== THE INPUT ==
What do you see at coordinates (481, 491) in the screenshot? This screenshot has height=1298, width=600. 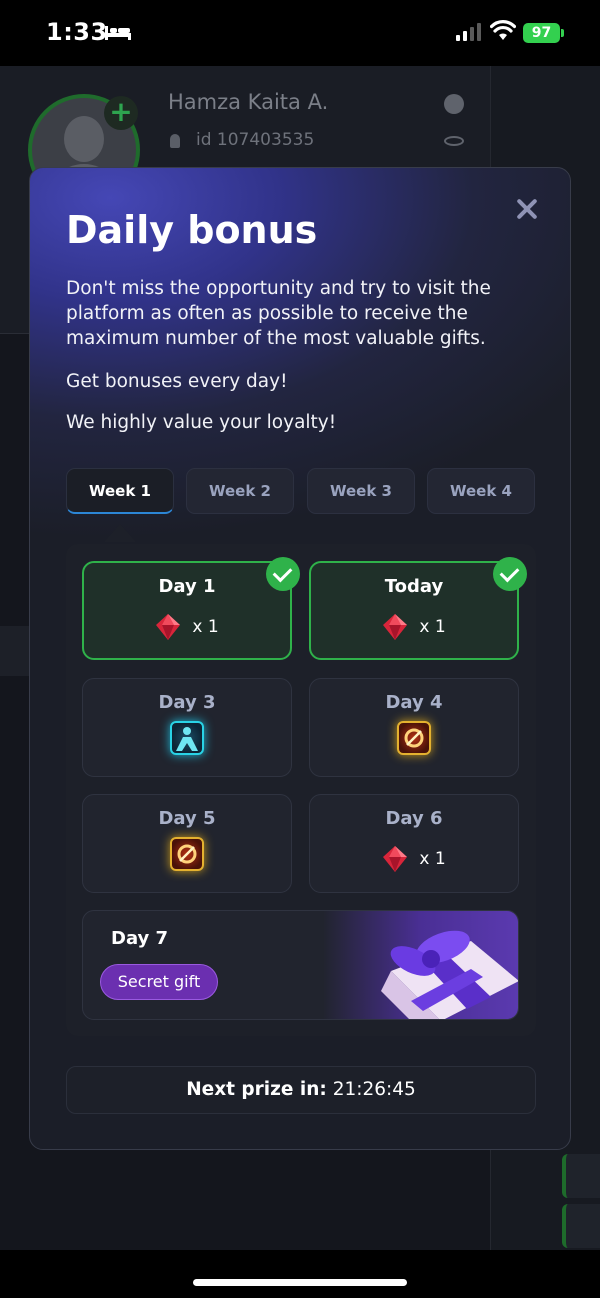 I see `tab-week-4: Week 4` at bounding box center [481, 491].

...

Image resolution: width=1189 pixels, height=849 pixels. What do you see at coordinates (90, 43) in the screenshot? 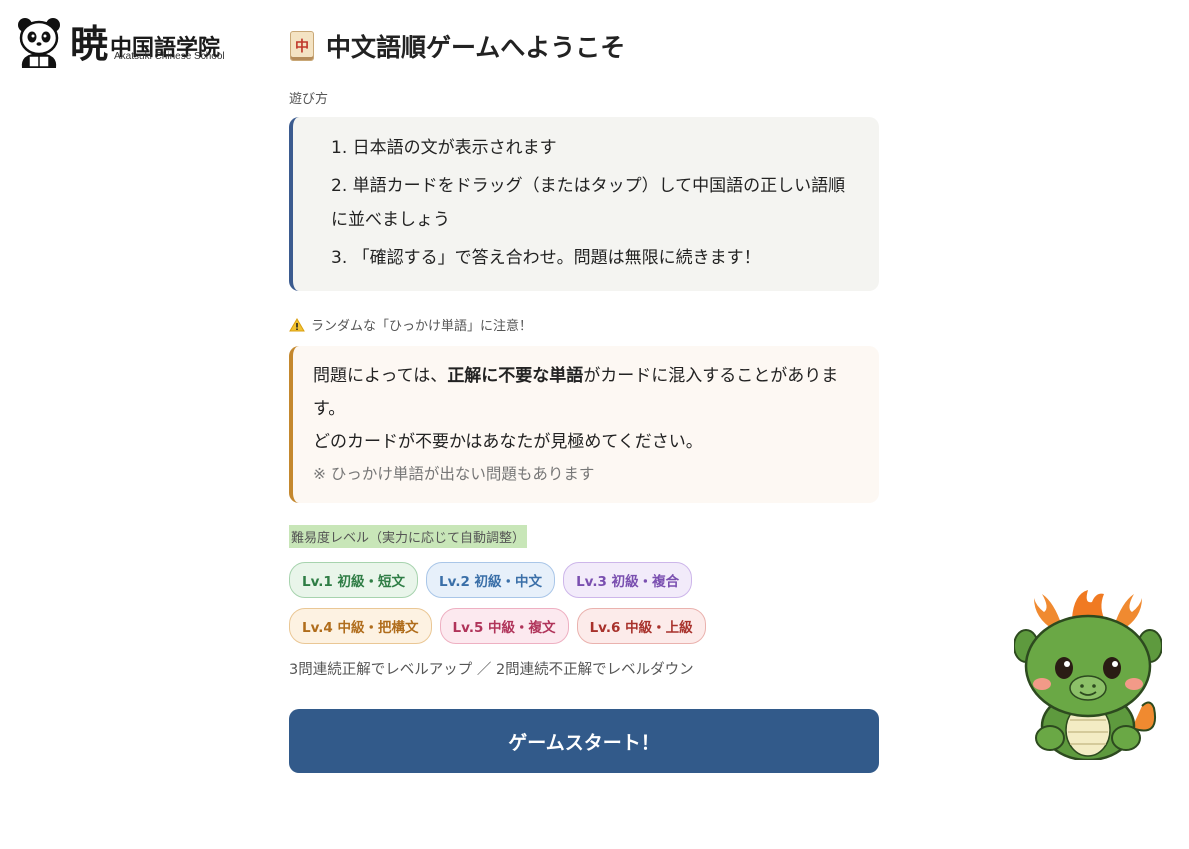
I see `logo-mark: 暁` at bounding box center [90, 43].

==

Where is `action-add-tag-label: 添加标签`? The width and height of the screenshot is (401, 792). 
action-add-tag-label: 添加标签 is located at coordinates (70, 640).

== PROBLEM STATEMENT ==
List every line in the rows above that contains the word "action".

== ANSWER BELOW ==
Where is `action-add-tag-label: 添加标签`? The width and height of the screenshot is (401, 792). 
action-add-tag-label: 添加标签 is located at coordinates (70, 640).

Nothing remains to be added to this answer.